Jordan Garcia-Calvete

Personal information
- Full name: Jordan Garcia-Calvete
- Date of birth: 6 May 1992 (age 34)
- Place of birth: Brussels, Belgium
- Height: 1.70 m (5 ft 7 in)
- Position: Midfielder

Youth career
- Anderlecht

Senior career*
- Years: Team / Apps / (Gls)
- 2011–2013: Anderlecht / 0 / (0)
- 2011: → Sint-Truiden (loan) / 5 / (0)
- 2012–2013: → De Graafschap (loan) / 24 / (2)
- 2013–2015: De Graafschap / 45 / (4)
- 2015–2016: RWDM Brussels / 4 / (0)
- 2016–2020: FC Ganshoren

= Jordan Garcia-Calvete =

Belgian footballer (born 1992)

Jordan Garcia-Calvete (born 6 May 1992) is a Belgian footballer who plays as a midfielder.

==Career==
Garcia-Calverte was loaned to De Graafschap on 1 January for the remainder of the 2011–12 Eredivisie season from R.S.C. Anderlecht after having been previously on loan with K. Sint-Truidense V.V. He made his debut in the 2–0 loss to SC Heerenveen on 21 January as a second-half substitute.

He played for FC Ganshoren from 2016, before leaving the club in 2020 after the club reached promotion to the Belgian Division 2.

==Personal life==
Born in Brussels, Garcia-Calvete is of Spanish descent and holds a Spanish passport.

+--

■ Required action 1
Return the part of the Garcia-Calvete profile from "- Position: Midfielder" to "(loan) / 5 / (0)", word for word.
■ Required action 2
List the distinct teams named in the senior career section of the Garcia-Calvete profile.
The items here come from a separate source.

+--

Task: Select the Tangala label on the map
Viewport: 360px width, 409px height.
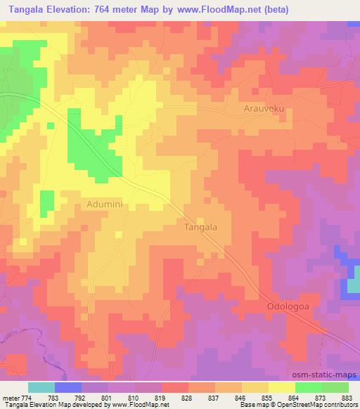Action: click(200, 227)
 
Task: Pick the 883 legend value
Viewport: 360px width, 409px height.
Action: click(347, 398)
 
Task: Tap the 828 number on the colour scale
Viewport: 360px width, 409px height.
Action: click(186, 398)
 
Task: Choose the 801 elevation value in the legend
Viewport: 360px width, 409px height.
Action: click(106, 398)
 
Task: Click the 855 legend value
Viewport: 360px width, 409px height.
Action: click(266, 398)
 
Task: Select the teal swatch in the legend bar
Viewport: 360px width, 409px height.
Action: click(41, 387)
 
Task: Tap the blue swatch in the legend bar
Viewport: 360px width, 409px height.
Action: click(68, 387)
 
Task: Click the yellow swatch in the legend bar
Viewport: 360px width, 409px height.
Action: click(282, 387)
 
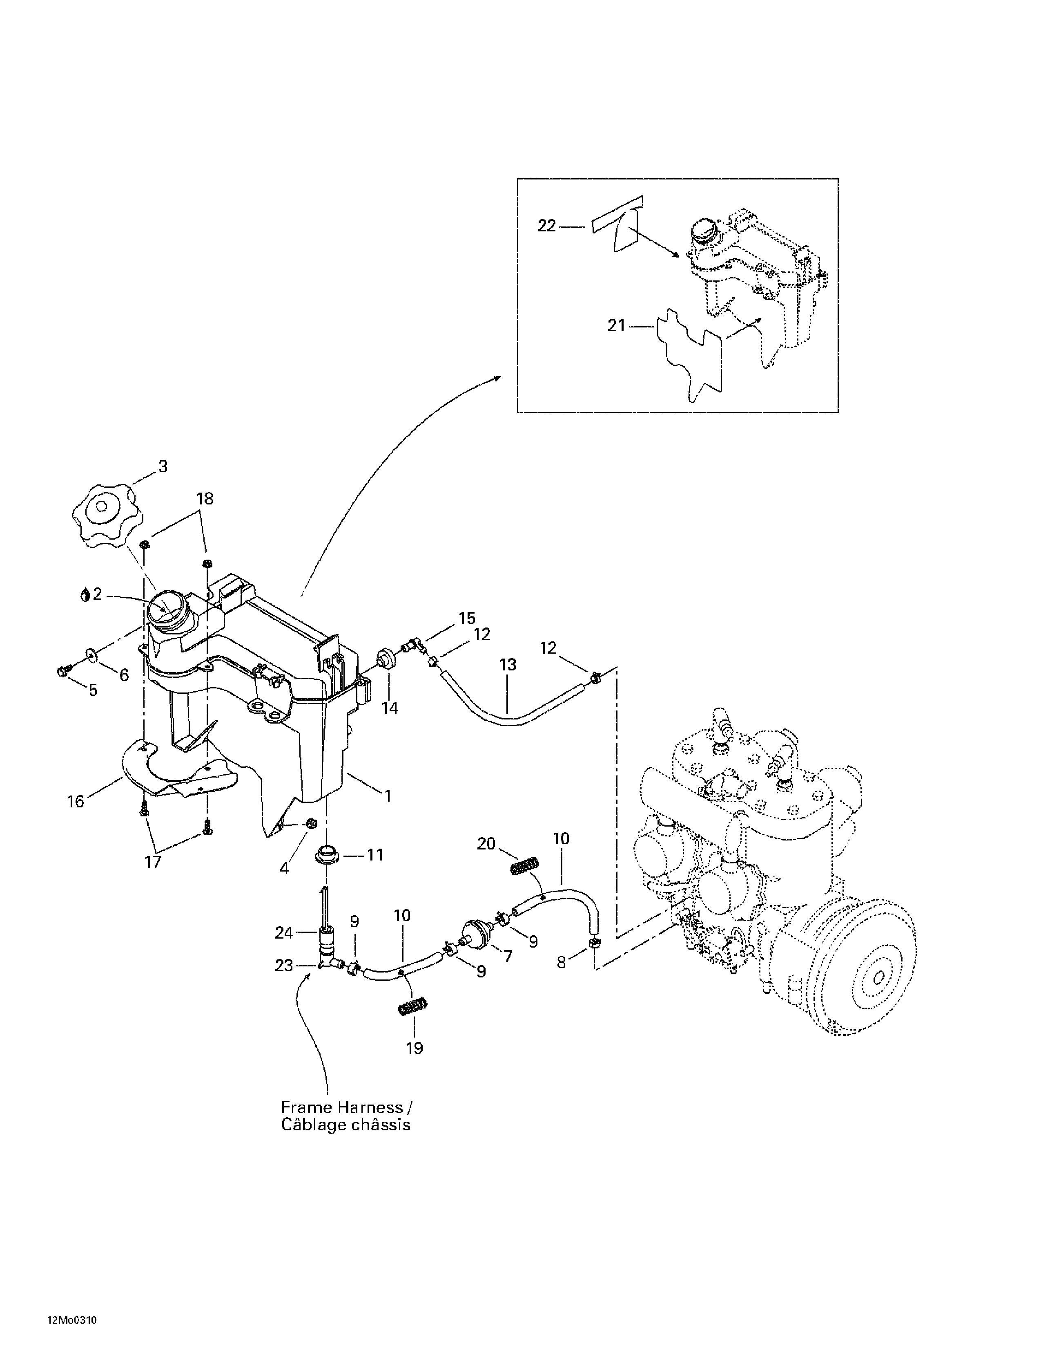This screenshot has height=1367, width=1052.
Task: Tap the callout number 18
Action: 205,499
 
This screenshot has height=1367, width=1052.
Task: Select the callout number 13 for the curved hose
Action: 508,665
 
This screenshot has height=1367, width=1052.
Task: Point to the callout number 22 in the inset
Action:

+--

■ Written reply 1
- Position: Midfielder

Youth career
- Anderlecht

Senior career*
- Years: Team / Apps / (Gls)
- 2011–2013: Anderlecht / 0 / (0)
- 2011: → Sint-Truiden (loan) / 5 / (0)

■ Written reply 2
Anderlecht
Sint-Truiden
De Graafschap
RWDM Brussels
FC Ganshoren